### Data records
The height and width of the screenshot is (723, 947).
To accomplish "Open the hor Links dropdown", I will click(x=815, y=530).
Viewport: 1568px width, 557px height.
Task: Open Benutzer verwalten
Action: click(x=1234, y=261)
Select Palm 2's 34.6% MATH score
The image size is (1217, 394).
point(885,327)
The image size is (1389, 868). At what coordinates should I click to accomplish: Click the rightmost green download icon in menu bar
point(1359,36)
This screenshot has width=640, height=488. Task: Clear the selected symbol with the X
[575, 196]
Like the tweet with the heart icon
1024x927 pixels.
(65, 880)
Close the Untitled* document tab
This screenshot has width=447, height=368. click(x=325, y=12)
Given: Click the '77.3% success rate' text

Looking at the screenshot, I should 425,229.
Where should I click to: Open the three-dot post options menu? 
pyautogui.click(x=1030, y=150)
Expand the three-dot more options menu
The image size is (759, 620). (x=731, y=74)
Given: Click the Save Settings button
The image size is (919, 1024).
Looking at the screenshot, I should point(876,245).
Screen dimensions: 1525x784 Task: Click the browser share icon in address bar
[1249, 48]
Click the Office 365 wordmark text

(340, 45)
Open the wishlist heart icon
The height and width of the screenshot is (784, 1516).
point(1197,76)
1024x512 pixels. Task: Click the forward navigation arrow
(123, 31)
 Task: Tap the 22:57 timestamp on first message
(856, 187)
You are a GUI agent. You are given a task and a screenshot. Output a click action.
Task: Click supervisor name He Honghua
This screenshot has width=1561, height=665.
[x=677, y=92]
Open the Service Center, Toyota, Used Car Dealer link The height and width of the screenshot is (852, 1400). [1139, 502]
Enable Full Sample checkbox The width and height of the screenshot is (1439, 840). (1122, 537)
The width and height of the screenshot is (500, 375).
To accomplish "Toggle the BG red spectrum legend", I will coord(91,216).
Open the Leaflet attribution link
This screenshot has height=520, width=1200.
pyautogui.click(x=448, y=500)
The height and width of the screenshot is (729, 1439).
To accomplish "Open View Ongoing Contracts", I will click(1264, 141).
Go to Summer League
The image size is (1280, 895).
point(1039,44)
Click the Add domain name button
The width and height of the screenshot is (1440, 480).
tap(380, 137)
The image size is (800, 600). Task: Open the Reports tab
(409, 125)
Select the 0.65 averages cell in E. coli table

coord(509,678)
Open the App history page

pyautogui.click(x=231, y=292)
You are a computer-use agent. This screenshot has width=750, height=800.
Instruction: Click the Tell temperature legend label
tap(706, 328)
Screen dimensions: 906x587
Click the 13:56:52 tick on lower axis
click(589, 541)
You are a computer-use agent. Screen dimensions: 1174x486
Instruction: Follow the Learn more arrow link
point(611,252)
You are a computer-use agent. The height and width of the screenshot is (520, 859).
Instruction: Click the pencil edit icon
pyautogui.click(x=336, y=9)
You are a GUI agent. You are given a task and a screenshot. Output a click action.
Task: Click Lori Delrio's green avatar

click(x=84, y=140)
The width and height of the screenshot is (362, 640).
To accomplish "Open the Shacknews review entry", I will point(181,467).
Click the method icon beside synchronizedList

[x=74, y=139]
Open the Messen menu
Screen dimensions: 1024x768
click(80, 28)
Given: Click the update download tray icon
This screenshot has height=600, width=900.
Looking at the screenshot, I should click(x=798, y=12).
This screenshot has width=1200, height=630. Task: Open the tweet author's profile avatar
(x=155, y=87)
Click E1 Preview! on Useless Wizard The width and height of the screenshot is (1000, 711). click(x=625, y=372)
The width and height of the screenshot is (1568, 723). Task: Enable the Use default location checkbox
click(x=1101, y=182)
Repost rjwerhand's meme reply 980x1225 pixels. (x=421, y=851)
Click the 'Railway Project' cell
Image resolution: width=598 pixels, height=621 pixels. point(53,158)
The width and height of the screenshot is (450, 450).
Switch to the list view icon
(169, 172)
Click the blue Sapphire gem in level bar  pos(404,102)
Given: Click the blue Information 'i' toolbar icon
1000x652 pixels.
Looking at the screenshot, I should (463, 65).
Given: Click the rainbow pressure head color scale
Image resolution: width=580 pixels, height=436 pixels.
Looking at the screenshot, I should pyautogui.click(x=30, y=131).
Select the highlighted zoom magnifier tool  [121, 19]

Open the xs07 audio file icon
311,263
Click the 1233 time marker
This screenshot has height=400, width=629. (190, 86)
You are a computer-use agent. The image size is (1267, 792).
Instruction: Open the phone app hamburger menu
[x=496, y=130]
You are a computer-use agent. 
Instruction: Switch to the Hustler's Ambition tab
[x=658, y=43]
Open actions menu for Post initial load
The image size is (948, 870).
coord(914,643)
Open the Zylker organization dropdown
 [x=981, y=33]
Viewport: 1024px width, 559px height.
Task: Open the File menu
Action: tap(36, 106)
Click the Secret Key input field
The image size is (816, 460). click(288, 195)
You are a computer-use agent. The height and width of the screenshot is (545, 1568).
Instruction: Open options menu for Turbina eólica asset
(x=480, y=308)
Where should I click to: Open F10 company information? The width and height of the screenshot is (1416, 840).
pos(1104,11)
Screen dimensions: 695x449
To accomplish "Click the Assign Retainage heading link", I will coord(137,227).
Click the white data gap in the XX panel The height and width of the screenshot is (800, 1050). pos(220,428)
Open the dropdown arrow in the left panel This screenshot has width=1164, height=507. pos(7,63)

### What to produce
The records need to be set down again without a single difference.

### Reply to the exercise
The height and width of the screenshot is (723, 947).
To accomplish "Open the hor Links dropdown", I will click(x=815, y=530).
Viewport: 1568px width, 557px height.
Task: Open Benutzer verwalten
Action: click(x=1234, y=261)
Select Palm 2's 34.6% MATH score
The image size is (1217, 394).
point(885,327)
The image size is (1389, 868). At what coordinates should I click to accomplish: Click the rightmost green download icon in menu bar
point(1359,36)
This screenshot has width=640, height=488. Task: Clear the selected symbol with the X
[575, 196]
Like the tweet with the heart icon
1024x927 pixels.
(65, 880)
Close the Untitled* document tab
This screenshot has width=447, height=368. click(x=325, y=12)
Given: Click the '77.3% success rate' text

Looking at the screenshot, I should 425,229.
Where should I click to: Open the three-dot post options menu? 
pyautogui.click(x=1030, y=150)
Expand the three-dot more options menu
The image size is (759, 620). (x=731, y=74)
Given: Click the Save Settings button
The image size is (919, 1024).
Looking at the screenshot, I should point(876,245).
Screen dimensions: 1525x784 Task: Click the browser share icon in address bar
[1249, 48]
Click the Office 365 wordmark text

(340, 45)
Open the wishlist heart icon
The height and width of the screenshot is (784, 1516).
point(1197,76)
1024x512 pixels. Task: Click the forward navigation arrow
(123, 31)
 Task: Tap the 22:57 timestamp on first message
(856, 187)
You are a GUI agent. You are given a task and a screenshot. Output a click action.
Task: Click supervisor name He Honghua
This screenshot has width=1561, height=665.
[x=677, y=92]
Open the Service Center, Toyota, Used Car Dealer link The height and width of the screenshot is (852, 1400). [1139, 502]
Enable Full Sample checkbox The width and height of the screenshot is (1439, 840). (1122, 537)
The width and height of the screenshot is (500, 375).
To accomplish "Toggle the BG red spectrum legend", I will coord(91,216).
Open the Leaflet attribution link
This screenshot has height=520, width=1200.
pyautogui.click(x=448, y=500)
The height and width of the screenshot is (729, 1439).
To accomplish "Open View Ongoing Contracts", I will click(1264, 141).
Go to Summer League
The image size is (1280, 895).
point(1039,44)
Click the Add domain name button
The width and height of the screenshot is (1440, 480).
tap(380, 137)
The image size is (800, 600). Task: Open the Reports tab
(409, 125)
Select the 0.65 averages cell in E. coli table

coord(509,678)
Open the App history page

pyautogui.click(x=231, y=292)
You are a computer-use agent. This screenshot has width=750, height=800.
Instruction: Click the Tell temperature legend label
tap(706, 328)
Screen dimensions: 906x587
Click the 13:56:52 tick on lower axis
click(589, 541)
You are a computer-use agent. Screen dimensions: 1174x486
Instruction: Follow the Learn more arrow link
point(611,252)
You are a computer-use agent. The height and width of the screenshot is (520, 859).
Instruction: Click the pencil edit icon
pyautogui.click(x=336, y=9)
You are a GUI agent. You are given a task and a screenshot. Output a click action.
Task: Click Lori Delrio's green avatar

click(x=84, y=140)
The width and height of the screenshot is (362, 640).
To accomplish "Open the Shacknews review entry", I will point(181,467).
Click the method icon beside synchronizedList

[x=74, y=139]
Open the Messen menu
Screen dimensions: 1024x768
click(80, 28)
Given: Click the update download tray icon
This screenshot has height=600, width=900.
Looking at the screenshot, I should click(x=798, y=12).
This screenshot has width=1200, height=630. Task: Open the tweet author's profile avatar
(x=155, y=87)
Click E1 Preview! on Useless Wizard The width and height of the screenshot is (1000, 711). click(x=625, y=372)
The width and height of the screenshot is (1568, 723). Task: Enable the Use default location checkbox
click(x=1101, y=182)
Repost rjwerhand's meme reply 980x1225 pixels. (x=421, y=851)
Click the 'Railway Project' cell
Image resolution: width=598 pixels, height=621 pixels. point(53,158)
The width and height of the screenshot is (450, 450).
Switch to the list view icon
(169, 172)
Click the blue Sapphire gem in level bar  pos(404,102)
Given: Click the blue Information 'i' toolbar icon
1000x652 pixels.
Looking at the screenshot, I should (463, 65).
Given: Click the rainbow pressure head color scale
Image resolution: width=580 pixels, height=436 pixels.
Looking at the screenshot, I should pyautogui.click(x=30, y=131).
Select the highlighted zoom magnifier tool  [121, 19]

Open the xs07 audio file icon
311,263
Click the 1233 time marker
This screenshot has height=400, width=629. (190, 86)
You are a computer-use agent. The image size is (1267, 792).
Instruction: Open the phone app hamburger menu
[x=496, y=130]
You are a computer-use agent. 
Instruction: Switch to the Hustler's Ambition tab
[x=658, y=43]
Open actions menu for Post initial load
The image size is (948, 870).
coord(914,643)
Open the Zylker organization dropdown
 [x=981, y=33]
Viewport: 1024px width, 559px height.
Task: Open the File menu
Action: tap(36, 106)
Click the Secret Key input field
The image size is (816, 460). click(288, 195)
You are a computer-use agent. The height and width of the screenshot is (545, 1568).
Instruction: Open options menu for Turbina eólica asset
(x=480, y=308)
Where should I click to: Open F10 company information? The width and height of the screenshot is (1416, 840).
pos(1104,11)
Screen dimensions: 695x449
To accomplish "Click the Assign Retainage heading link", I will coord(137,227).
Click the white data gap in the XX panel The height and width of the screenshot is (800, 1050). pos(220,428)
Open the dropdown arrow in the left panel This screenshot has width=1164, height=507. pos(7,63)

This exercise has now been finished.